|photo Jo Sinclair|
I'm reading Common Ground by Rob Cowen (published by Random House). It is non-fiction in form: a memoir that segues into novelistic imagination - the kind of writing often labelled psychogeography. The writer uses his extensive nature notebooks as a starting point from which to tell his story about animals and place. By watching and tracking a fox he is able to 'become' it, virtually inhabiting its body and its habitat. Common Ground is Cowen's forensic and emotional focus on his local patch. The liminal space where city and country merge is, in his own words 'true common ground - reclaimed, re-purposed, nourishing, loved again... margins should be part of people's daily experience...the wild collision and coexistence of human and nature, the complex interlocking of infrastructure and land, the bizarre and beguiling interchange of the layers of history and modern life...'.
The author's first child is in utero as he writes the book; he is all too aware of the need for new housing. 'I'm bringing new life into this overcrowded world. Where can I reasonably expect our children and our children's children to live?' he asks. He comes to accept that landscapes are in a constant state of metamorophosis.
I have watched hares at Trumpington Meadows. They are, to use a birdwatchers' word, unusually confiding. Accustomed to the steady trickle of visitors to neighbouring Bryon's Pool LNR and beauty spot, the hares lope around their territory as the new houses creep closer and cast their shadows. In 1912 the Romantic poet Rupert Brooke, pining for home, wrote 'The Old Vicarage, Grantchester':
...Do hares come out about the corn?
Oh, is the water sweet and cool,
Gentle and brown, above the pool?
And laughs the immortal river still
Under the mill, under the mill?
Say, is there Beauty yet to find?
And Certainty? and Quiet kind?
Deep meadows yet, for to forget...
And he questions whether 'the elm-clumps greatly stand / Still guardians of that holy land. I don't think so, no - we lost the magnificent, mature trees to Dutch Elm Disease. But there are younger elms reaching for the skies in the wooded belt of Byron's Pool, said to host a rare butterfly.

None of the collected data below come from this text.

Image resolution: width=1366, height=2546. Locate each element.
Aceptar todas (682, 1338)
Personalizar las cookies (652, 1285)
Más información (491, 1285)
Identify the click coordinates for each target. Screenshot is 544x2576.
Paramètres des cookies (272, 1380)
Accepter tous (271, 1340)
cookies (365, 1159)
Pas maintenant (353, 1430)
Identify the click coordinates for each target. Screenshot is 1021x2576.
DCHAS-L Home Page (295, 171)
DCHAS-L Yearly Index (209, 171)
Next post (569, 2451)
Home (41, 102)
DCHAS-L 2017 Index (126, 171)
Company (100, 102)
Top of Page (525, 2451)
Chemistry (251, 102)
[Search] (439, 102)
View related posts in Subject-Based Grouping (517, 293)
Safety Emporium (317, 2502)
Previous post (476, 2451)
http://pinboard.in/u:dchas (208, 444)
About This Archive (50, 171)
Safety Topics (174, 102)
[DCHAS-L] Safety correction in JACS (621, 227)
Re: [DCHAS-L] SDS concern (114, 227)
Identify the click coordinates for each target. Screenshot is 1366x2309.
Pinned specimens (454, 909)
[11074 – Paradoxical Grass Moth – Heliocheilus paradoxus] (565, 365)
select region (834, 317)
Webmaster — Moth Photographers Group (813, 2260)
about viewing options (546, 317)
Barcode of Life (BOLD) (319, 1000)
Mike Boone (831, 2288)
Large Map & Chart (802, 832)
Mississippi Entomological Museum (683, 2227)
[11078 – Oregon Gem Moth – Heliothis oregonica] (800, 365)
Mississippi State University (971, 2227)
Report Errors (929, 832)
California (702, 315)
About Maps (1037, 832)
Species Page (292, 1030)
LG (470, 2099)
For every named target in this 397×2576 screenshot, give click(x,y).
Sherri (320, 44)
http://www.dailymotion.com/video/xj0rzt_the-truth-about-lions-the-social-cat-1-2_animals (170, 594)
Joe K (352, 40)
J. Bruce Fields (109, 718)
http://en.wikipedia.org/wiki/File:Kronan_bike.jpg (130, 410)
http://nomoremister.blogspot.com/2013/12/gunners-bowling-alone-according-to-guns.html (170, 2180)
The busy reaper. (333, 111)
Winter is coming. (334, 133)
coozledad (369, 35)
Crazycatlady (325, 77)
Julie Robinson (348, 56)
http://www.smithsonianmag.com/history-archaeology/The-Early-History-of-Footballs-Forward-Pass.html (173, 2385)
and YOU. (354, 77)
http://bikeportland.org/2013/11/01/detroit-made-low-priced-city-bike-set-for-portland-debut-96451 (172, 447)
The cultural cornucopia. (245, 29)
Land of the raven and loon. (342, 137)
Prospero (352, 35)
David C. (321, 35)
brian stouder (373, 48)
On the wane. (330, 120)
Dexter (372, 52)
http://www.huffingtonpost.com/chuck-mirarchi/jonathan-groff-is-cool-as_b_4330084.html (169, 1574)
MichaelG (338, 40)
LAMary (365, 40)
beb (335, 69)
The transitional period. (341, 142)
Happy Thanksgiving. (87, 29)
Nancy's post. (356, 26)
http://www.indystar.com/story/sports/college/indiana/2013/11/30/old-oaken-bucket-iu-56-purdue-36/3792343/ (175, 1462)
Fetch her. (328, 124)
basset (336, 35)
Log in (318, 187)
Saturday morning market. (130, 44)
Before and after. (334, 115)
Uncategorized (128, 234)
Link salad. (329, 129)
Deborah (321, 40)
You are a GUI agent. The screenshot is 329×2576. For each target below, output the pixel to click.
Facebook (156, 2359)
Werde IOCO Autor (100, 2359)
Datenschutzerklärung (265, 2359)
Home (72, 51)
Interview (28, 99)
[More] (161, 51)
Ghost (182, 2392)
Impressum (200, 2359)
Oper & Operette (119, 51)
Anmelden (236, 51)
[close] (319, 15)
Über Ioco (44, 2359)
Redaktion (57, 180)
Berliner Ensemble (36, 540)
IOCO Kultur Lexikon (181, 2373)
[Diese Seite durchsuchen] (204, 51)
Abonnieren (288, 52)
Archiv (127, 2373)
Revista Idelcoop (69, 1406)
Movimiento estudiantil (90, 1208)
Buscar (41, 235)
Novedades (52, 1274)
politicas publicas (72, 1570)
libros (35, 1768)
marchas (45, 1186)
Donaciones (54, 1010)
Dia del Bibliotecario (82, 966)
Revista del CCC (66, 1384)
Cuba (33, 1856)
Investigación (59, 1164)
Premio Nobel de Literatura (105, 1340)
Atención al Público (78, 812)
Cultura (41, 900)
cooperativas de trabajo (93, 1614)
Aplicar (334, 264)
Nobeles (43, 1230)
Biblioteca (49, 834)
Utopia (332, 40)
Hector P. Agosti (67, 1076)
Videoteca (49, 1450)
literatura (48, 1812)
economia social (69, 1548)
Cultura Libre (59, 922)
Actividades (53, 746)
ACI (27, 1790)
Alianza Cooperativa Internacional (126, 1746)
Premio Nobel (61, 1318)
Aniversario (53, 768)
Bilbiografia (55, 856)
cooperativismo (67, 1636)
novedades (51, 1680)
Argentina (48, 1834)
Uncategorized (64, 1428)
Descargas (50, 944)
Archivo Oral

I wonder if the new generation of children born in the new houses on the meadows will carry memories of landscape with them throughout their lives? Will they put down their digital devices and explore the legendary landscape on their doorstep? I wonder if they'll make bike tracks down to the river, put ropes in the trees Brooke writes about ('a tunnel of green gloom') and swim where Brooke and Byron once did? I hope they might. In 1912, while Brooke was penning his famous poem, the Plant Breeding Institute was formed in Cambridge. It was relocated to what is now Trumpington Meadows in the 1950s, soon after the prisoner of war camp closed. The metamorphosis of this place has been influenced by human occupation and intervention, from Iron Age and Roman settlements and Anglo Saxon burial site to coprolite excavation for fertiliser and, of course, arable land. It will continue to change, though we have a tendency to be reassured by continuity. What I'll be looking for as I cycle that way is the flock of golden plover that stop by at this spot every winter: hundreds of them that may be glimpsed from the M11, cycle path or Park & Ride.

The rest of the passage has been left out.